I was a little nervous, because there's the whole "Wait ten minutes to stand up, eat a cookie, etc." business. But I was fine. Had a Tootsie Pop, squirreled away a snack pack of Oreos and Nutter Butters and was on my way to an afternoon of productive documentation work. I felt a little drained maybe, but fine.
The trouble was when I got home. The sofa just felt so darned comfy I waited too long to start making dinner, a savory oatmeal with beef jerky and dried cherries. Yes, I'm weird, moving swiftly on. Anyway, I had the liquids warming up, was measuring out the oatmeal when my mom came home and asked me how I was feeling. "Fine," I said. "I can feel my lack of food a little..."
Right on cue, there it was. That knee-buckling sensation that you must put yourself closer to the ground. I knelt to the ground, and the next thing I know, I'm staring at the dust under the refrigerator and being spoon-fed cinnamon honey butter for a quick boost of sugar. Ahh, sweet elixir of life. Thank you, cute little teddy bear on the label, for bringing me back.

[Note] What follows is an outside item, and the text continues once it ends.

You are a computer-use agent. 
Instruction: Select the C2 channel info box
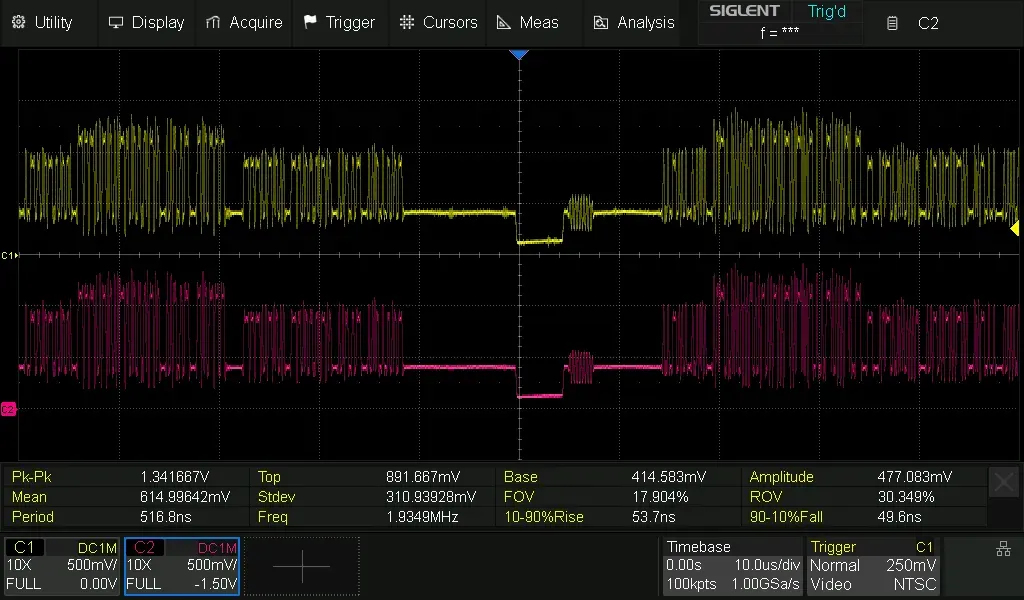(x=182, y=566)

After walking my mother through the rest of the process of my strange oatmeal concoction, I spent the rest of the night delicately on the sofa, making sure I could stand up, and thinking of things to eat. The next day I paranoically ate a Starburst in the middle of the morning to bypass a feeling of faintness which may or may not have been real.
But now I'm fine, fully-nourished and feeling slightly better prepared for the next blood drive. You know what that means: I'm bringing my jar of honey butter.